The Marmen Quartet is named after its Swedish primarius, Johannes Marmen. They really broke through in 2019, when they won the competitions in both Bordeaux and Banff, Canada. They have been met with the greatest enthusiasm by critics, and have garnered praise as "the best performance of Haydn I have experienced". In Lofoten you can hear them in Haydn in particular. It becomes more Viennese classical in Mozart's Dissonance Quartet. But they also last with Ravel's only quartet, a gem in the repertoire.

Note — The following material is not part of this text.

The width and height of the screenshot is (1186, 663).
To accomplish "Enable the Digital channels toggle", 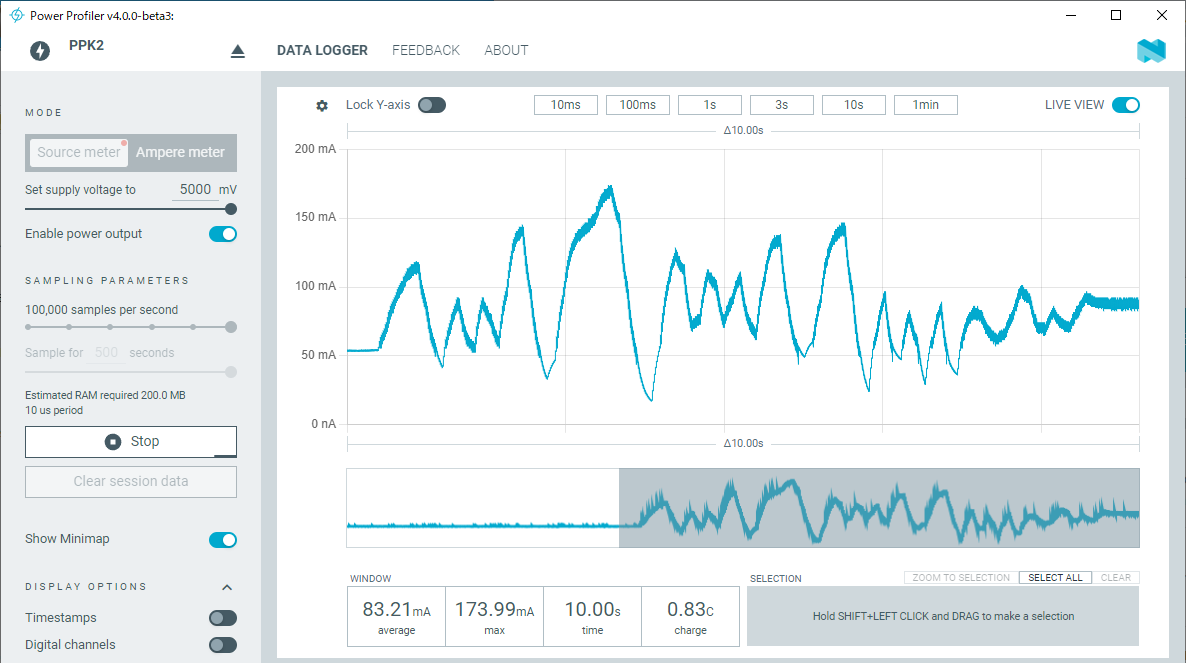I will click(223, 645).
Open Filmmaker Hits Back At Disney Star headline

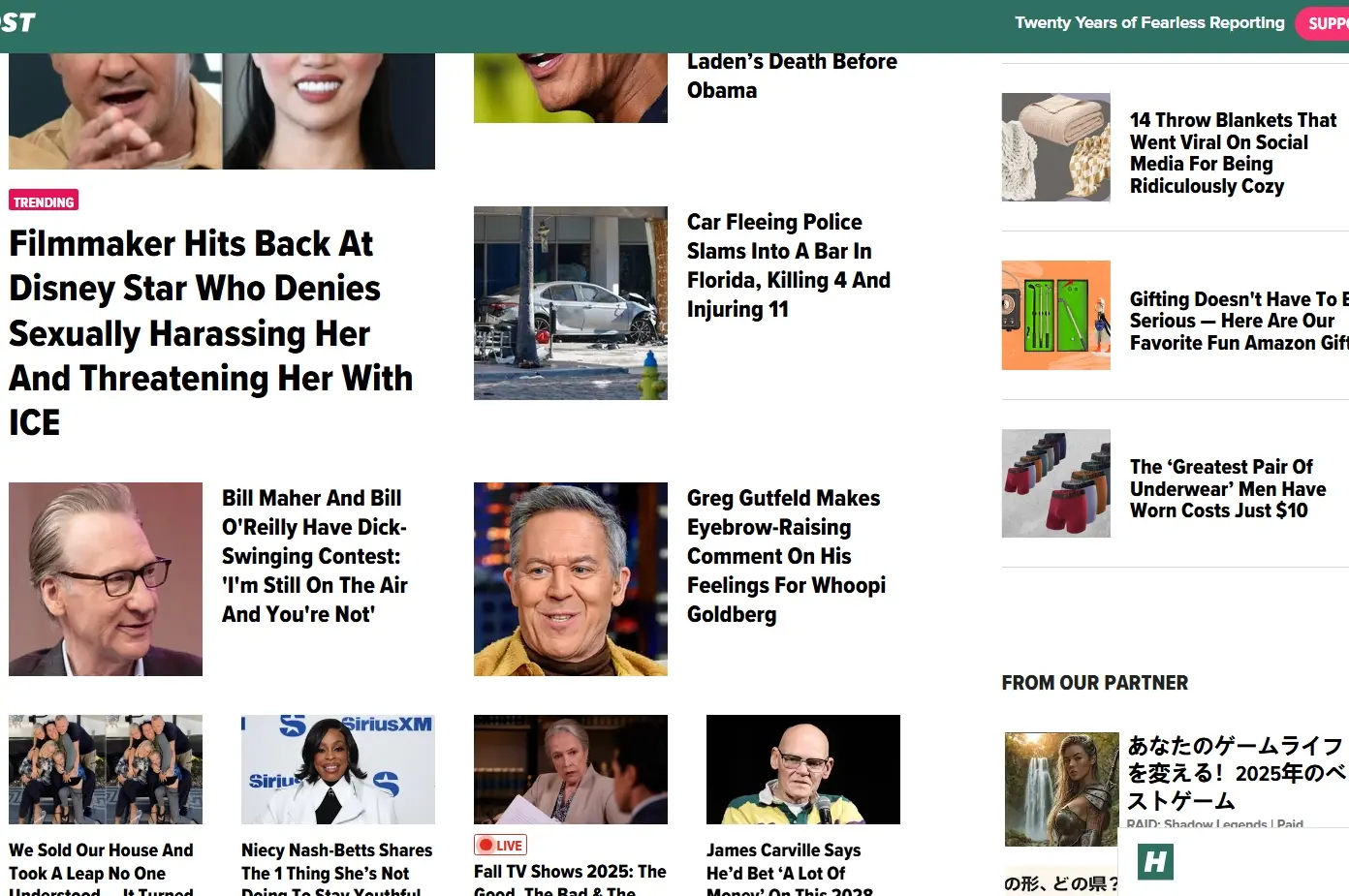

Trio Con Brio Copenhagen | piano trio

Jens Elvekjær, piano

Soo-Jin Hong, violin

Soo-Kyong Hong, cello

Trio Con Brio has visited Lofoten several times, and has always impressed both the audience and the organizer so that they have been immediately invited back. They are undoubtedly among the world's most sought-after piano trios. In the summer of 2025, you can hear them in trios by Franz Schubert and Rebecca Clarke, and in collaboration with other festival musicians music by Josef Suk and Peter Tschaikovsky.

The Engegård Quartet

Arvid Engegård, violin

Laura Custodio Sabas, violin

Juliet Jopling, viola

Jan Clemens Carlsen, cello

The Engegård Quartet, where our artistic director Arvid is the primarius, has been our house band since the quartet was established in 2005. With their physical performance and great commitment, they have thrilled audiences all over Europe. Together with Vertavo and the Oslo String Quartet, the quartet has meant a lot to chamber music in Norway through the establishment of the Oslo Quartet Series. They have a varied discography, and are in the process of completing recordings of all Mozart quartets. In their own festival 1, 2, 3 in Oslo, they focus on one composer over a weekend. In Lofoten, they play Brahms' A minor quartet and the brand new Ice by English John Anderson. But as always, they participate in many different festival ensembles, and the cellist - Jan Clemens Carlsen - plays Grieg's cello sonata this year together with Joachim Carr.

The Gerhard Quartet

Lluís Castán, violin

Judit Bardolet, violin

Miquel Jordà, viola

Jesús Miralles, cello

The Gerhard Quartet comes from Barcelona and has taken its name from the Catalan composer Robert Gerhard, a prominent figure in Spanish musical life before Franco. The members of the quartet have known each other since they were children and shared an interest in music. Early on they decided that quartet was the best thing they could do together. Today they are firmly established in the classical world, and since their start in 2014 have released five critically acclaimed releases. They come to Lofoten through the MERITA project, and perform a number of times both in our main program and a side program of public and private concerts.

The Goldberg Quartet

Jingzhi Zhang, violin

Giacomo Lucato, violin

Matilde Simionato, viola

Martino Simionato, cello

The Goldberg Quartet participates with us through the large European collaborative project MERITA (see details under "About the festival"). This young Italian quartet - established in 2021 - has already made a strong mark in Europe, and this year was chosen as the best young ensemble by Italian music critics. The previous year they won the competition in Nicosia. In the 24/25 season, they tour several countries in Europe, and are also going to several countries in Asia. They are soon out with their first disc releases with Mozart, Brahms and Ravel. In Lofoten, they mainly give concerts before the festival, but have their own concert on the opening day and play at the opening concert.